Dec 15, 2017
Merriam Webster defines AI as, “1 : a branch of computer science dealing with the simulation of intelligent behavior in computers. 2 : the capability of a machine to imitate intelligent human behavior”. So are we there yet in radiology where AI is capable of truly intelligent medical image analysis or is it going to steal human jobs?
If you think artificial intelligence is already available in Healthcare or way out there in the distant future, consider the headline from earlier this year, First FDA Approval For Clinical Cloud-Based Deep Learning In Healthcare. This application available in 2017 is narrowly focused on cardiac analysis where it claims manifold improvement with results in 15 seconds compared to a professional human analyst taking 30 minutes! Such speed leads to consistent efficiency towards a faster diagnosis.

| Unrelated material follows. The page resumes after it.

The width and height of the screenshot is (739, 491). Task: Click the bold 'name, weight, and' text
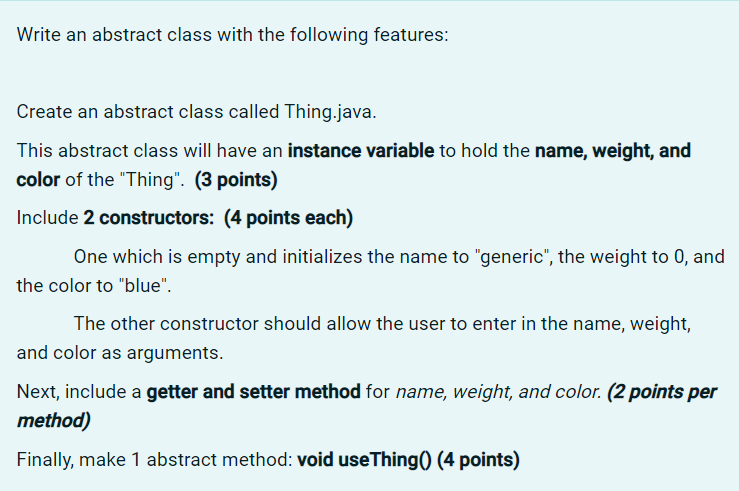pos(613,151)
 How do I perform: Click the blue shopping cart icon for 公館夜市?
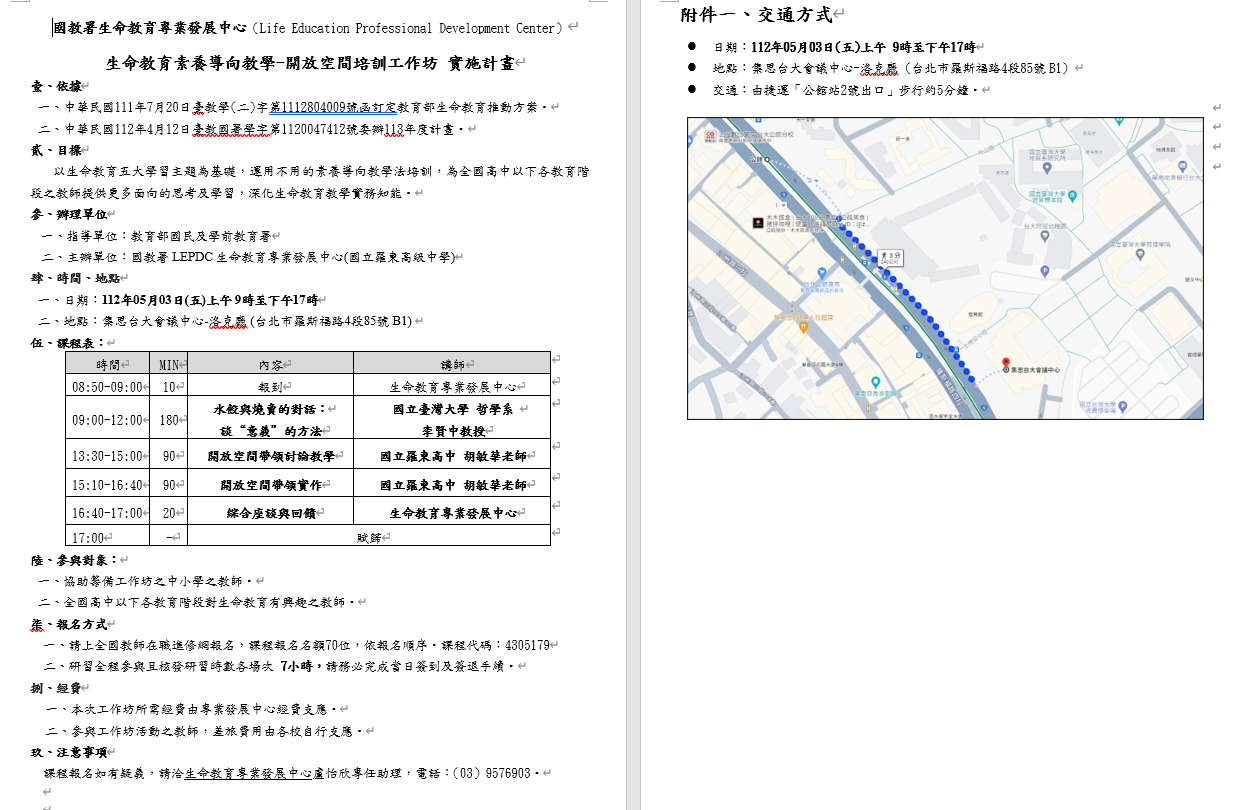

A study identified that machine learning using a Breast AI algorithm could reduce unnecessary surgery by 30%. This presents a more balanced approach to guide radiologists to avoid recommending unnecessary interventions where recently a Vast Study Casts Doubts on Value of Mammograms. So now we have accuracy with further reduction of costs by altogether avoiding interventions with better patient experience. All this is possible while assisting radiologists who can now focus on the larger picture beyond the dedicated screen time in dark rooms.
There are many things to focus on, starting from simply ensuring that the radiologists diagnosis is actually read and discussed with the referring physician. Next could be the radiologist stepping out in the daylight and getting some real face time with patients to better inform them of the diagnosis. Then there is the whole field of interventional radiology in the operating room to guide critical surgeries in real time to ensure the best results.
I believe that AI offers a path to drive meaningful value in radiology instead of being viewed as a cost center. I think it would be interesting to investigate and compile what AI based products exist in radiology today and where could this arc lead us.